**作業内容**
妄想癖についての文章のうち、「しかし、1+1=2056、と」で始まり「うことばかりでございました。」まで続く部分を、「電報」を「速達」に置き換えて書き直してください。

**文書抜粋**
>>>

世の中には事実と全く違うことを「こうだ」と思い込み、それが正しいと信じ、全てをその発想の中で自分の思ったとおりにしようとされる方が時々いらっしゃいます。過去に何度かそういう方と係わることがあり、大変な思いをしたことがございます。そうした妄想癖に付き合って苦しい思いをされていらっしゃる方、いらっしゃるのではないでしょうか。

事実は無視、自分が思ったことが正しい

一番大変だったのは、1回目の結婚した相手のお母様。この方が今まで出会った妄想癖の最上級の方でございました。お姑さんとの関係で1+1=2にならないことなど、当たり前だろう…とは思っておりました。
しかし、1+1=2056、というような突拍子もないことを言われますと怒るとかを通り越して、唖然呆然、いえ、何がどうなるとそういう解釈になるのでしょうか?と思うことしきり…。

 

そんなことをこちらは1mmも思っていないことで「こういうつもりだろう?」と腹立てて怒っていらっしゃる。あまりにも色々ありすぎて、今では笑い話にしかなりませんが…。

一度なんぞ、家電の呼び鈴がどういう訳か「切る」になっていて、ベルが鳴らなかったのですね。ですから電話に気づいておりませんでした。3日目に電報が来ましてね、「至急連絡されたし」と。その頃の相手が慌てて電話しましたら、激怒されていて「居留守使っているんだろう」というお話。まあ、これは誤解される要因があった話ですが、何故そういう解釈になるの?と思うことばかりでございました。

 

他にもおつきあいした方の中でこの極度の妄想癖にかかっていらっしゃる方がおられました。100人に聞いても、そんな解釈をする方はいないと思います、と断言するようなネガティブな思い込みをされる方でした。

<<<

**提供資料**

>>>

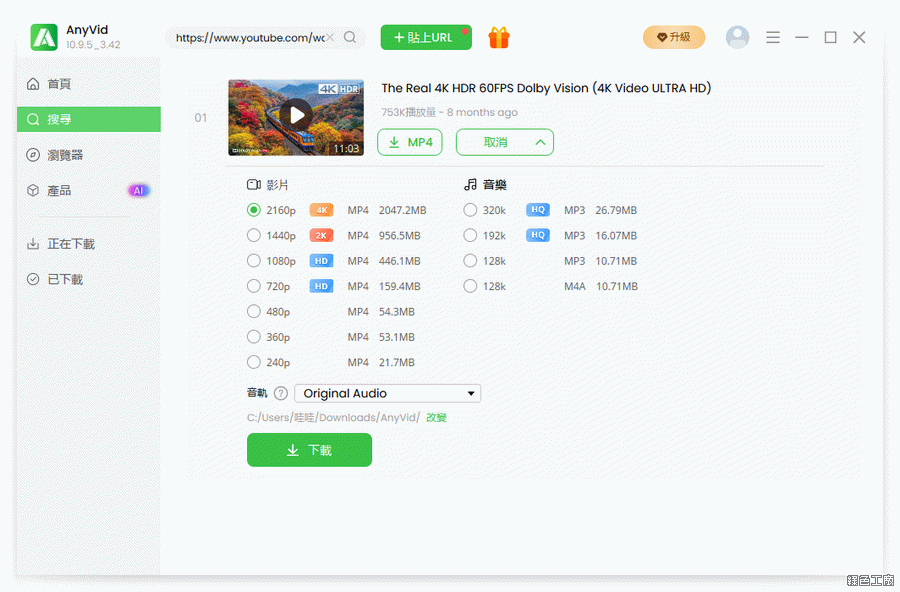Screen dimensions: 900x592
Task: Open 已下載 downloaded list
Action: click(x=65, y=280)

<<<

**回答**
しかし、1+1=2056、というような突拍子もないことを言われますと怒るとかを通り越して、唖然呆然、いえ、何がどうなるとそういう解釈になるのでしょうか?と思うことしきり…。

 

そんなことをこちらは1mmも思っていないことで「こういうつもりだろう?」と腹立てて怒っていらっしゃる。あまりにも色々ありすぎて、今では笑い話にしかなりませんが…。

一度なんぞ、家電の呼び鈴がどういう訳か「切る」になっていて、ベルが鳴らなかったのですね。ですから電話に気づいておりませんでした。3日目に速達が来ましてね、「至急連絡されたし」と。その頃の相手が慌てて電話しましたら、激怒されていて「居留守使っているんだろう」というお話。まあ、これは誤解される要因があった話ですが、何故そういう解釈になるの?と思うことばかりでございました。